Others may compromise the Word because they don’t want to offend the person who gives them time at their summer condo or a nice Christmas gift. For example, some avoid preaching on money and giving because they don’t want to offend. Others just preach on things the church can feel comfortable with. There are preachers who never challenge their people to evangelism and missions. They forget the Bible is relevant in all areas of life. The Spirit uses the Word to convict people of compromise and sin. If we don’t preach it we must ask, “How will they hear without a preacher?” Vance Havner wrote, “Better to be a free preacher who can walk into any pulpit responsible only to God, immune to praise or blame, than a ventriloquist’s dummy.” Jesus offended the most religious people of his day. The cross is offensive. The blood is offensive. If people don’t like it, they may be church members, but like the Pharisees they are lost. Preach to them like they are lost. Stop trying to convince them of something in the Bible when they don’t know the God of the Bible.
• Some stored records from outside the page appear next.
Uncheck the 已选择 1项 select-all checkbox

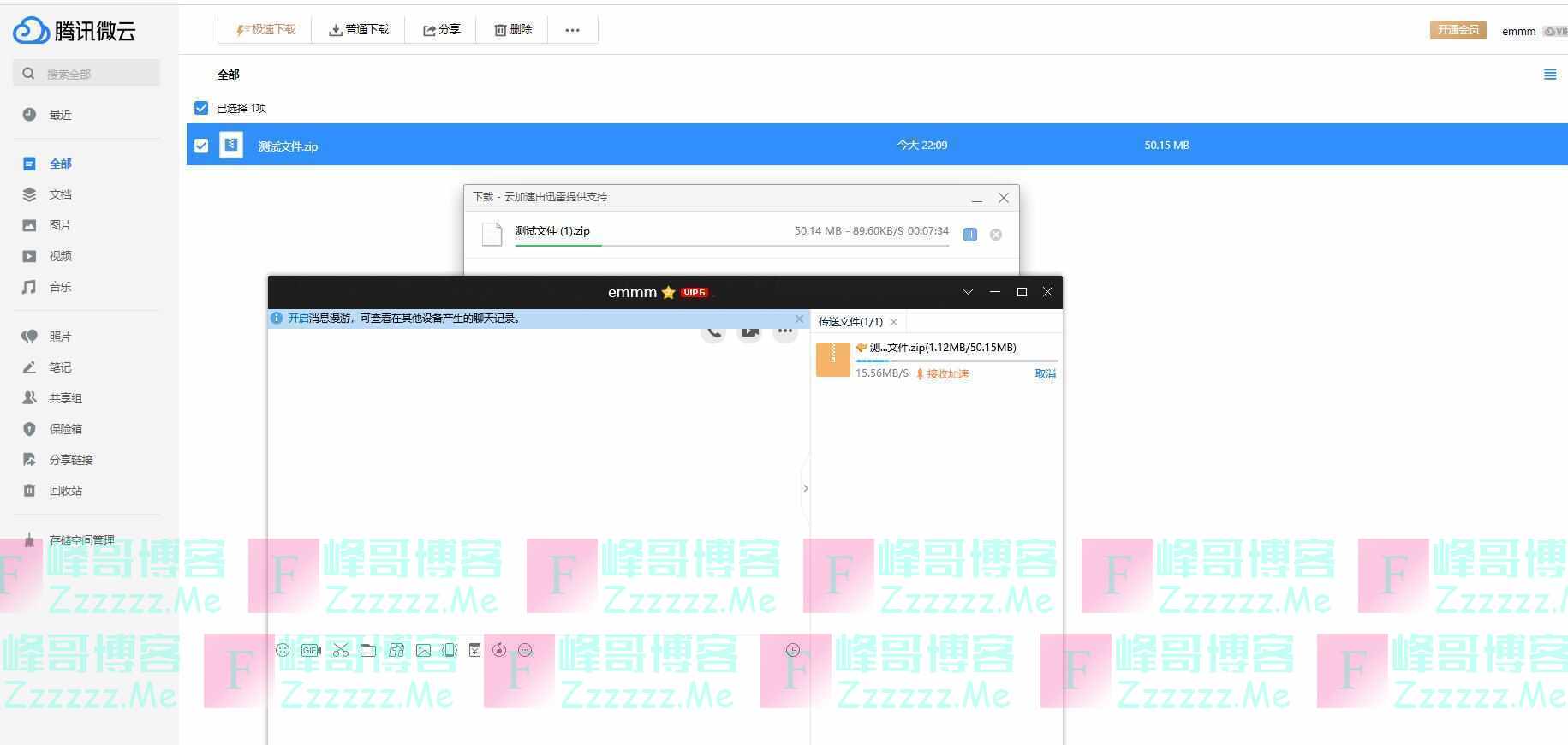pos(201,108)
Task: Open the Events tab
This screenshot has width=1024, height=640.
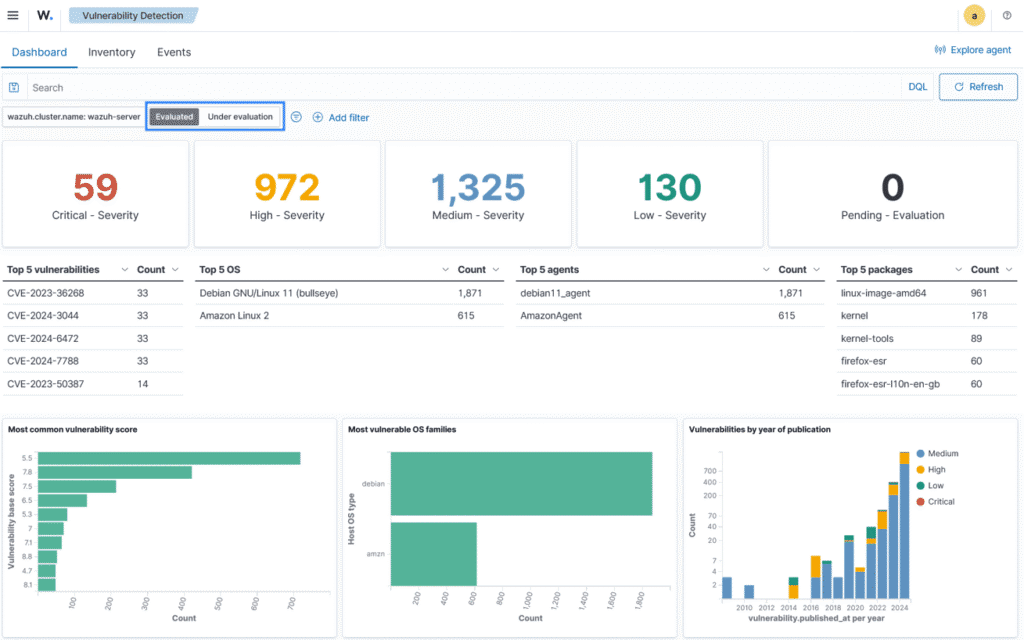Action: click(x=173, y=52)
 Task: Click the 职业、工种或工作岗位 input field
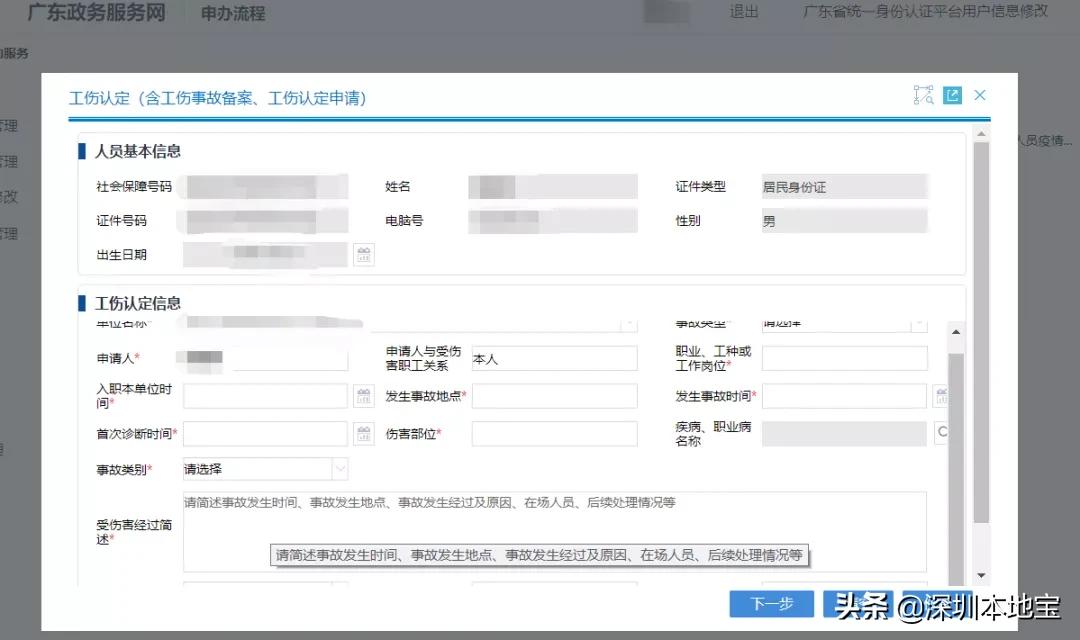click(x=845, y=358)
John Blanchard wrote, “Men do not reject the Bible because they find faults in it, but because it finds fault in them.” Martin Luther wrote, “God’s Word is such perfect truth and righteousness that it needs no patching or repair; in its course it makes a perfectly straight line, without any bends in any direction.” My mentor Vance Havner often said, “The task of the preacher is to comfort the afflicted and afflict the comfortable.”

If we are preachers of the Word, we solemnly swear to defend the Word of God. It’s simple. It was written for people at all levels of life and learning. Too often our preaching isn’t practical. That’s when we are more concerned about impressing the congregation with our Greek and Hebrew than we are in giving them the Word for life and living. If we shoot over the heads of our congregation, we only prove that we don’t know how to shoot. If we think we are feeding giraffes instead of sheep, it means we don’t know what a shepherd does or how he does it. Preaching is not about gaining intellectual facts as much as it is about a changed heart. John Flavel wrote, “The excellency of a sermon lies in the plainest discoveries and liveliest applications of Jesus Christ.”

One final word. I believe in the public invitation. I realize that’s not a requirement for preaching, but why preach if you aren’t calling for a decision? Preaching the Word without apology should have an immediate effect. We will miss the mark and waste the congregation’s time if we preach with the idea that they can do something about it at a later time.

Pastors need to toughen up. Vance Havner said, “A preacher should have the mind of a scholar, the heart of a child, and the hide of rhinoceros. His biggest problem is how to toughen his hide without hardening his heart.” Through the years people have left our church because they didn’t like the preaching. Some didn’t want to hear about tithing. Some refused to change their racist attitudes. Others didn’t like the music. A few left when I first came because I didn’t preach from the KJV. The truth is: you don’t miss anyone who ignores, rejects, or runs from truth. A preacher of truth doesn’t preach in a fog; he clears the fog with the breath of God on his lips.

D. Martyn Lloyd-Jones wrote, “I can forgive the preacher almost anything if he gives me a sense of God.”

Give them Jesus when you preach the Word!